Saved data entries:
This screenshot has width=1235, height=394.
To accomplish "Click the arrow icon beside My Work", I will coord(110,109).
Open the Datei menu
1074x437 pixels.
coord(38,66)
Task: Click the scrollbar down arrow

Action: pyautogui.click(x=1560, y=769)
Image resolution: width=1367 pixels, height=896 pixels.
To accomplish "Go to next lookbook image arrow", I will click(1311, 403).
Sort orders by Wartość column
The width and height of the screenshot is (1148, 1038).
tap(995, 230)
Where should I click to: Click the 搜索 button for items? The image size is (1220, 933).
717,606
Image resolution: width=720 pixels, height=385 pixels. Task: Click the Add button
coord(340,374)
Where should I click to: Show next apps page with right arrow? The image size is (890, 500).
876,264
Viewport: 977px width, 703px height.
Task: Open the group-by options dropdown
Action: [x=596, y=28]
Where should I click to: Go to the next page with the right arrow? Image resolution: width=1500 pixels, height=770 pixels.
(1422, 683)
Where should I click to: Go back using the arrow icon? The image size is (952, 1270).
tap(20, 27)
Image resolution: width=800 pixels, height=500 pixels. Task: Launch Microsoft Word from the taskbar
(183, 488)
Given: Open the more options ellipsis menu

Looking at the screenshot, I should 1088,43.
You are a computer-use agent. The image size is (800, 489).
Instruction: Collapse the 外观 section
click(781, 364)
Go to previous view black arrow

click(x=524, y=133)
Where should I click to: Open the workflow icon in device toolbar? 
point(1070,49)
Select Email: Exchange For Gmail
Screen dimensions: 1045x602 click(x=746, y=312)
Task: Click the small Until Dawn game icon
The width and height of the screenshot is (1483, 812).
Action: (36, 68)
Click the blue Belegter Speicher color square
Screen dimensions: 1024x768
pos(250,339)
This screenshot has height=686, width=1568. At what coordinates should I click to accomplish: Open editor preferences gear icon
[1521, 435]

WHAT THE EXERCISE ASKS: The records above are to be copied out exactly, line for line.

RESULT FOR THIS TASK:
This screenshot has width=1235, height=394.
To accomplish "Click the arrow icon beside My Work", I will coord(110,109).
Open the Datei menu
1074x437 pixels.
coord(38,66)
Task: Click the scrollbar down arrow

Action: pyautogui.click(x=1560, y=769)
Image resolution: width=1367 pixels, height=896 pixels.
To accomplish "Go to next lookbook image arrow", I will click(1311, 403).
Sort orders by Wartość column
The width and height of the screenshot is (1148, 1038).
tap(995, 230)
Where should I click to: Click the 搜索 button for items? The image size is (1220, 933).
717,606
Image resolution: width=720 pixels, height=385 pixels. Task: Click the Add button
coord(340,374)
Where should I click to: Show next apps page with right arrow? The image size is (890, 500).
876,264
Viewport: 977px width, 703px height.
Task: Open the group-by options dropdown
Action: [x=596, y=28]
Where should I click to: Go to the next page with the right arrow? Image resolution: width=1500 pixels, height=770 pixels.
(1422, 683)
Where should I click to: Go back using the arrow icon? The image size is (952, 1270).
tap(20, 27)
Image resolution: width=800 pixels, height=500 pixels. Task: Launch Microsoft Word from the taskbar
(183, 488)
Given: Open the more options ellipsis menu

Looking at the screenshot, I should 1088,43.
You are a computer-use agent. The image size is (800, 489).
Instruction: Collapse the 外观 section
click(781, 364)
Go to previous view black arrow

click(x=524, y=133)
Where should I click to: Open the workflow icon in device toolbar? 
point(1070,49)
Select Email: Exchange For Gmail
Screen dimensions: 1045x602 click(x=746, y=312)
Task: Click the small Until Dawn game icon
The width and height of the screenshot is (1483, 812).
Action: (36, 68)
Click the blue Belegter Speicher color square
Screen dimensions: 1024x768
pos(250,339)
This screenshot has height=686, width=1568. At what coordinates should I click to accomplish: Open editor preferences gear icon
[1521, 435]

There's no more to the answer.